Having met up again with Burnsy amid the crowds, we discussed our options. Even if they cleared the road, how could they really dispose of thousands of small tacks? Would we simply be riding ourselves into certain, puncture-related hell? Should we give it up as a bad job & cycle the 20 or so miles back to Pitlochry? The announcement came shortly after that the road to Schiehallion was now open, allegedly cleared & safe but we were given a warning about taking care on the descent. So Brunsy, me, and the vast (fast?) majority of participants headed off in search of the vertical challenge that is Schiehallion. Once we reached its lower slopes I just put my head down & tried to focus on getting up smoothly – with the desired result, as it didn’t feel too bad although the flatter section at the top was fairly windy and a bit of a grind. The roadside was littered with tyre-changing cyclists and discarded inner tubes meaning that despite their best efforts the organisers had made little impact on clearing the course.

▶ EXTRACTED ENTRIES:

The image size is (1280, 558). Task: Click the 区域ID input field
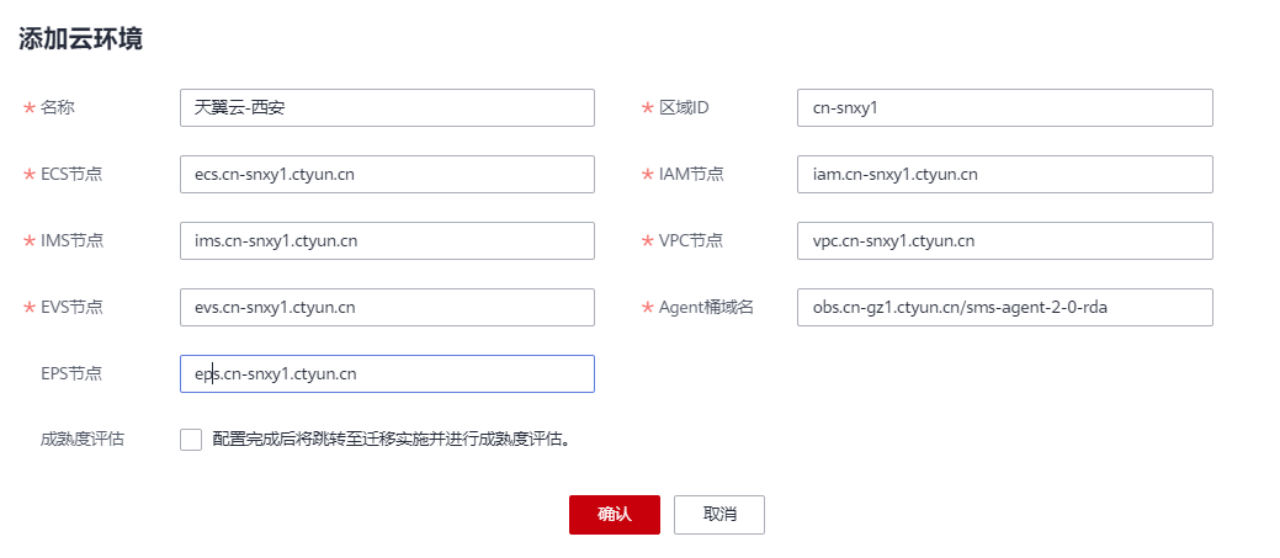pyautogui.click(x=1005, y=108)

* * *

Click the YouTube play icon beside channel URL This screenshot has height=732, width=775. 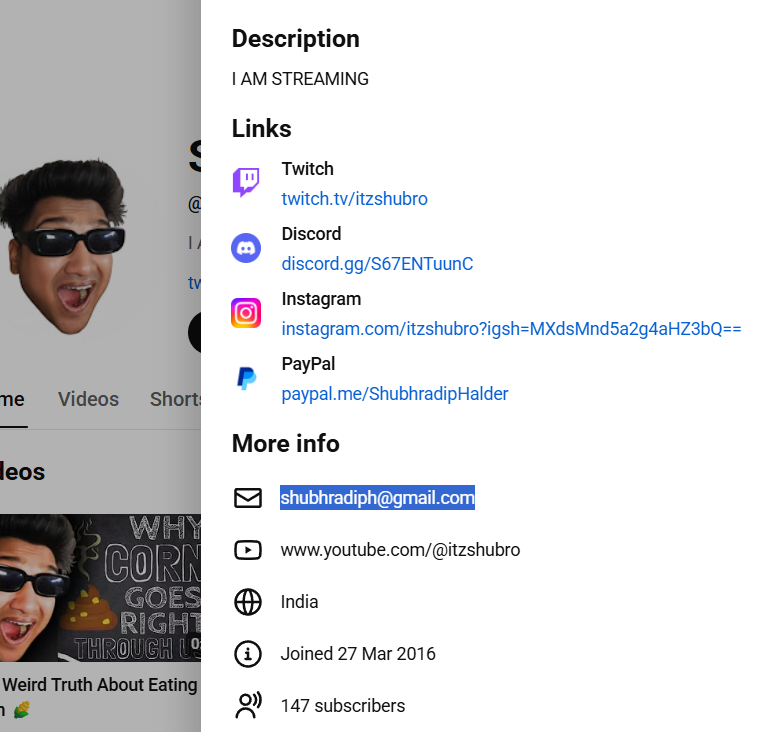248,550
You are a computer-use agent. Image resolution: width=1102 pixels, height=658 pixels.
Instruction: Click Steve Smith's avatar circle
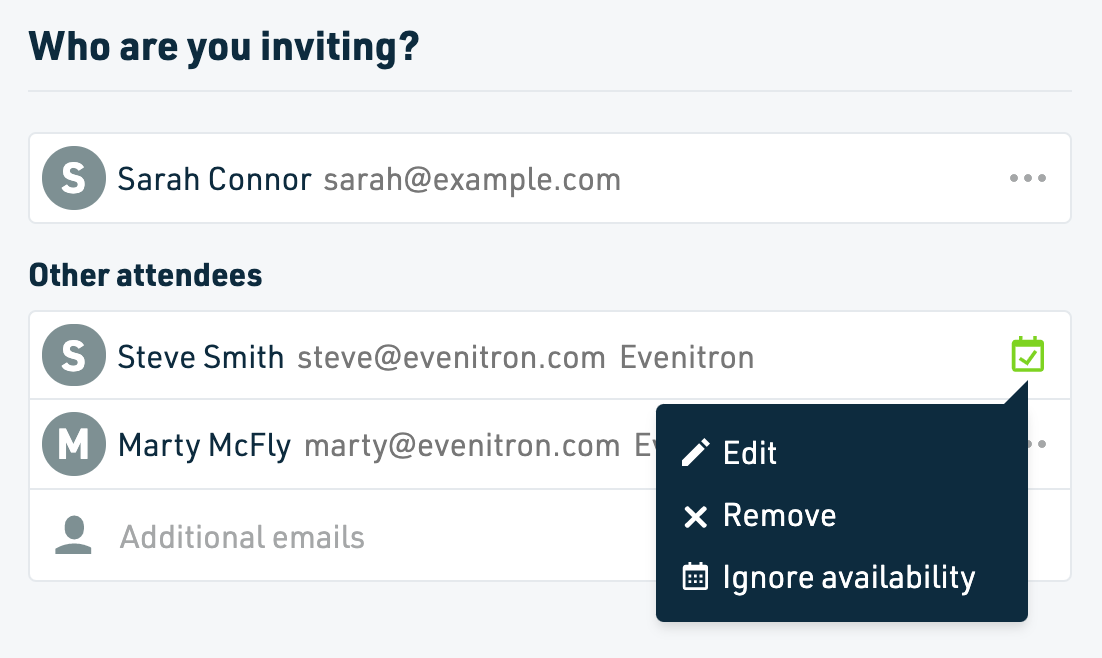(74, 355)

---

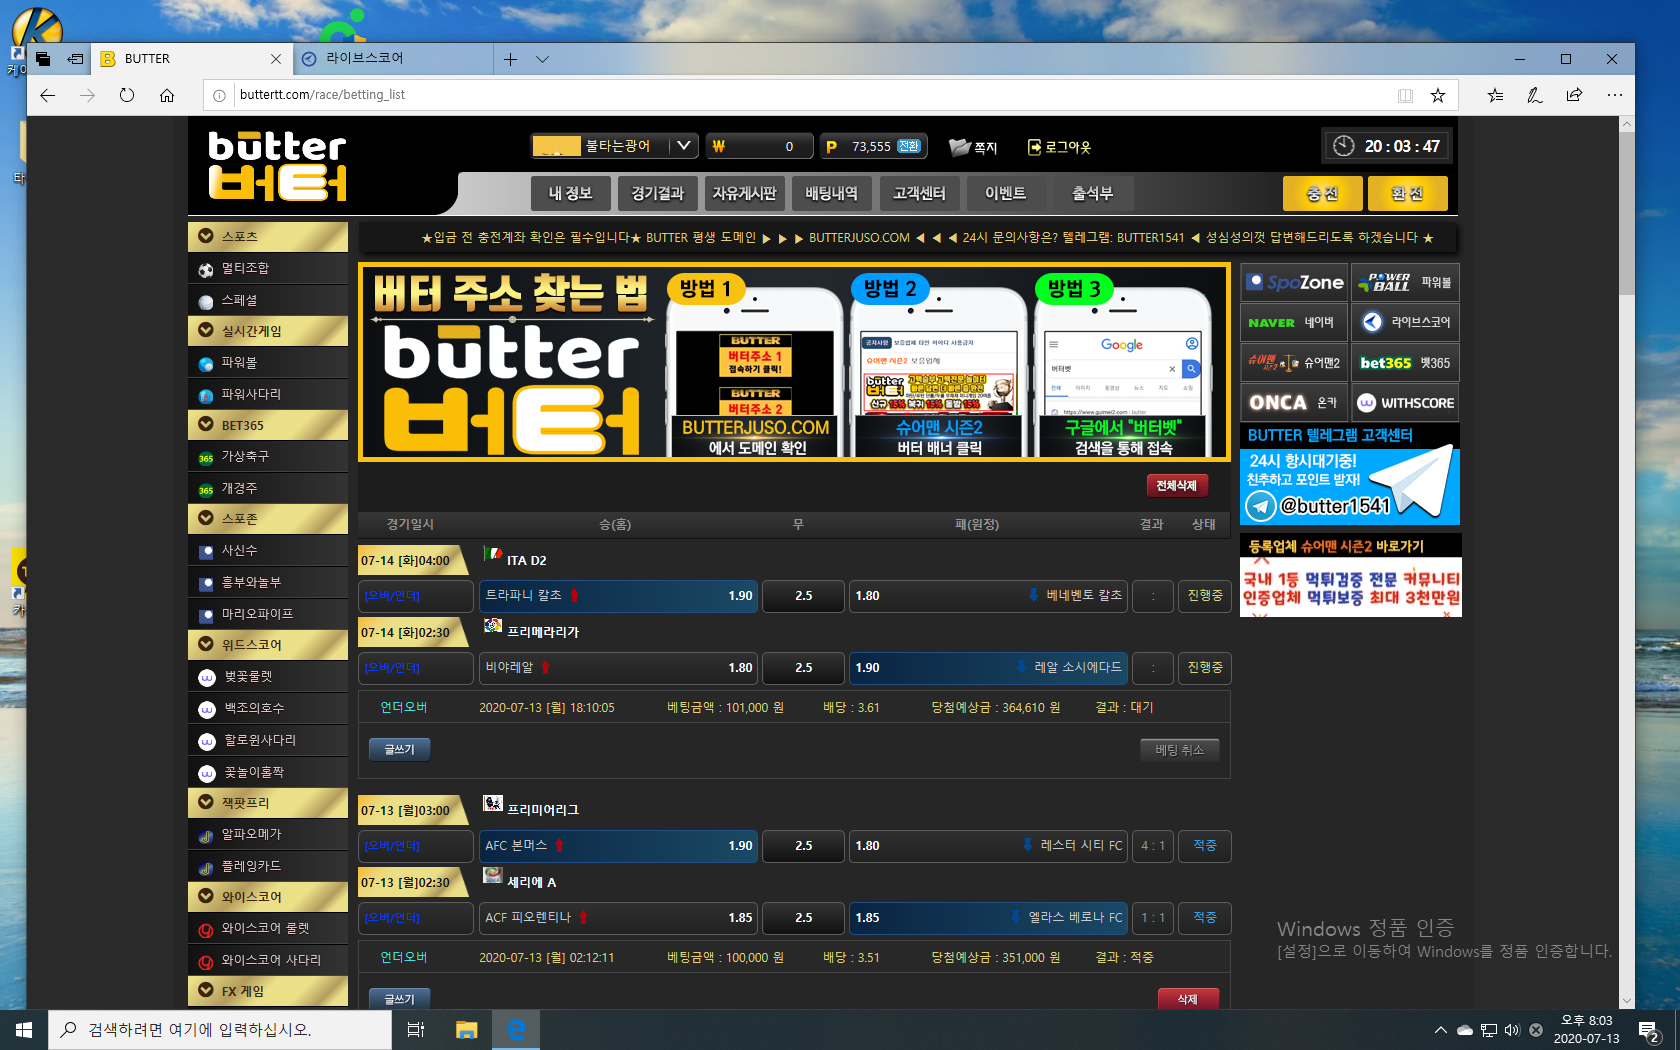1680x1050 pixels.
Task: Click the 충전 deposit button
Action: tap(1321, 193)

▶ REQUIRED TASK 1:
According to the cycling account, what was the roadside littered with on the way up Schiehallion?
▶ REQUIRED TASK 2:
Resume the cycling account after its final sentence, keeping the same first-person voice.

▶ EXPECTED ANSWER 1:
Tyre-changing cyclists and discarded inner tubes.

▶ EXPECTED ANSWER 2:
The Schiehallion descent was just reward for the climb, bringing us to the 20 mile slog to the finish. I got on some good wheels, mainly small groups of 4 or 5 but I was beginning to get a bit scunnered and uncomfortable & willing the end to come. This year I was prepared for the sting in the tail as the road reared up at Logierait and in that last few miles i felt fairly strong, just about managing a sprint finish which I felt was necessary to beat the guy in front of me who was wearing joggy bottoms – I just couldn’t let him beat me!
My chip time says I was on the course for 6 hours 20 and the figure of 1 hour 30 is being touted as the delay. If so, that makes my time about the same as last year which feels about right as I didn’t get the pack-riding benefits of last year, especially in the last 15-20 miles.
Have the nasty locals put me off – hell no, I’ve just signed up for next year! Care to join me?